ECONOMIC COMPETITIVENESS

Business Growth

The change in the total number of business establishments can provide a sense of the strength and vitality of a local economy. Robust and consistent business growth may also result in strong gains in overall employment and income.

Southern Nevada business growth outpacing U.S. rates

Business growth in Southern Nevada has increased more than 3 percent annually since 2012. From 2015 to 2016, the number of business establishments in the region increased 4.38 percent, nearly 2.5 times higher than the nation's business growth rate.

Construction Activity

Construction activity, which is tied to business growth, provides insights about the health of the economy. New construction investment and activity typically signals economic and population growth, while weak building activity may spell trouble for the economy.

Click "Change Filter" in the above chart to view the Clark County Construction Index data since 2000.

Construction activity increasing, still rebounding from recession

About the data

Business growth reflects changes in the number of establishments. An establishment is a single physical location at which business is conducted or services or industrial operations are performed. It is not necessarily identical with a company or enterprise, which may consist of one or more establishments. When two or more activities are carried on at a single location under a single ownership, all activities generally are grouped together as a single establishment. The entire establishment is classified on the basis of its major activity and all data are included in that classification.

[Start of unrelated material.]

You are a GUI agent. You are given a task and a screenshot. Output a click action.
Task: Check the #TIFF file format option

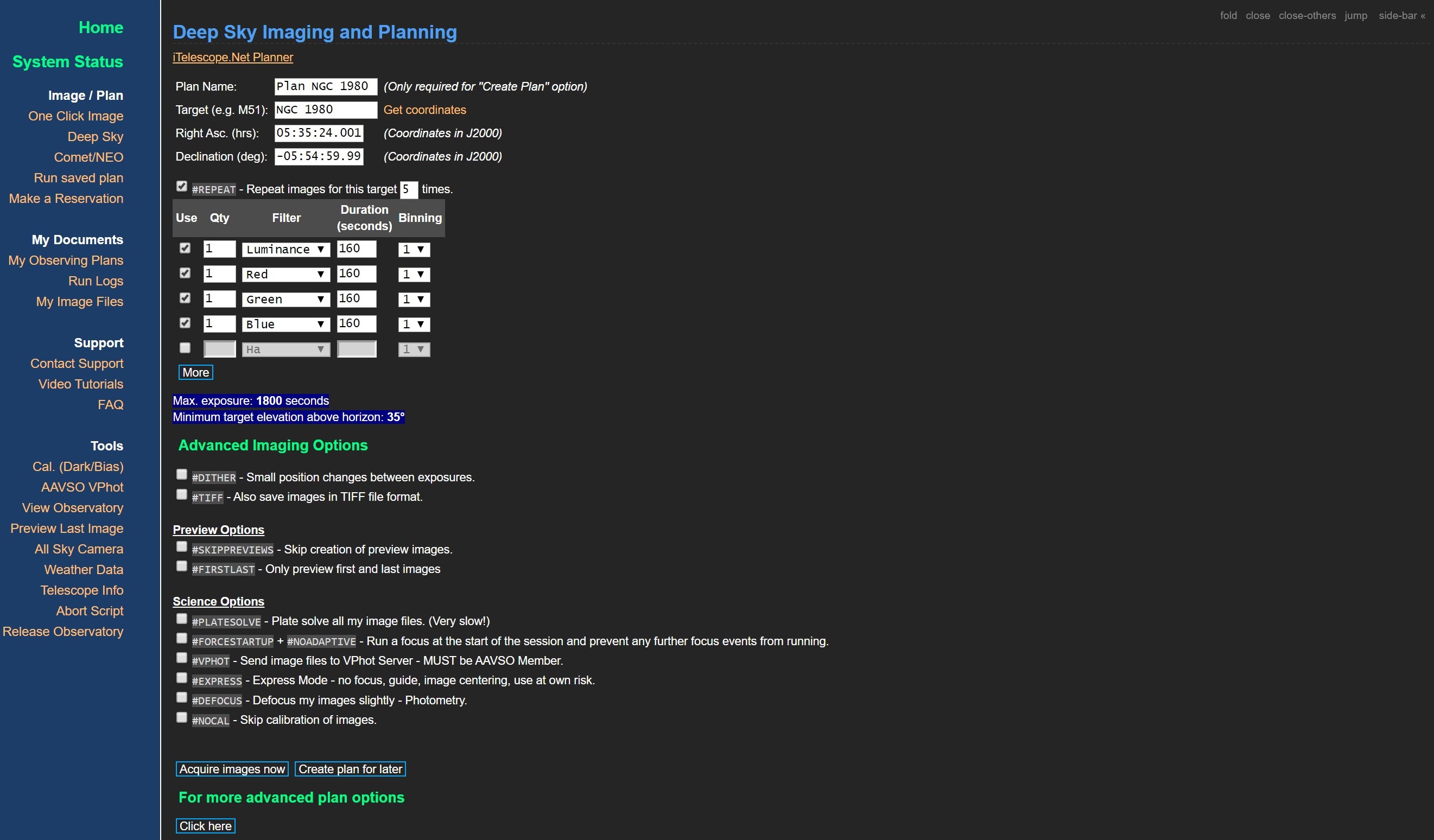(181, 494)

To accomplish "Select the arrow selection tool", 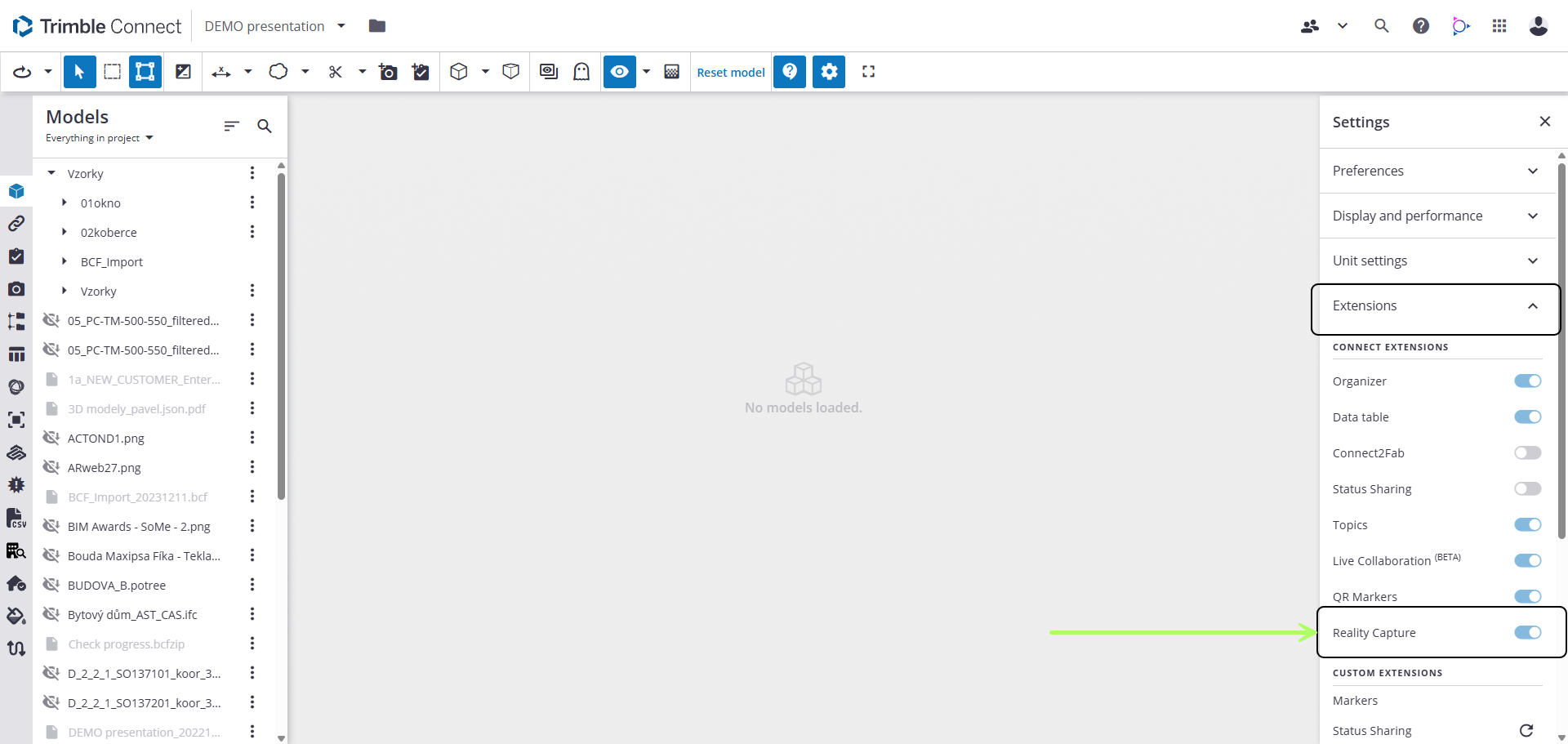I will tap(79, 72).
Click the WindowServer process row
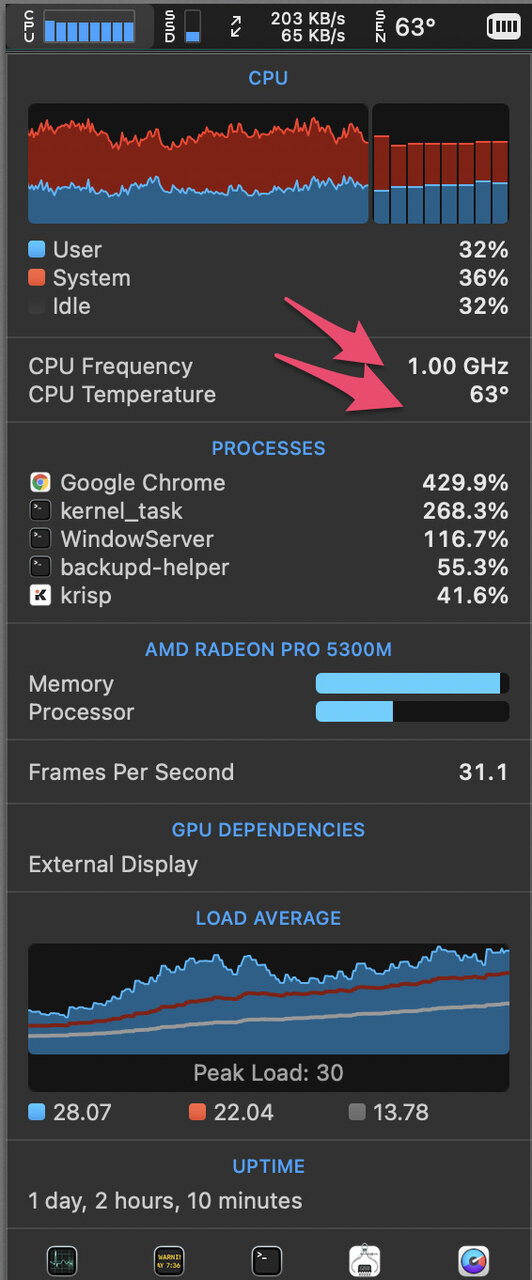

Estimates for the number of establishments come from the Quarterly Census of Employment and Wages (QCEW), a quarterly dataset maintained by the Bureau of Labor Statistics (BLS). QCEW data are obtained primarily from state unemployment insurance programs. The QCEW captures approximately 97% of all wage and salary civilian employment in the county. The data exclude those not covered by unemployment insurance: self-employed workers, most agricultural workers on small farms, all members of the Armed Forces, elected officials in most states, most employees of railroads, some domestic workers, most student workers at schools, and employees of certain small nonprofit organizations (BLS, Quarterly Census of Employment and Wages Frequently Asked Questions).

The
Clark County Construction Index is produced by Center for Business & Economic Research (CBER) in the Lee School of Business at the University of Nevada, Las Vegas (UNLV). The index is composed of three components: Clark County residential permits, Clark County commercial permits, and Clark County construction employment.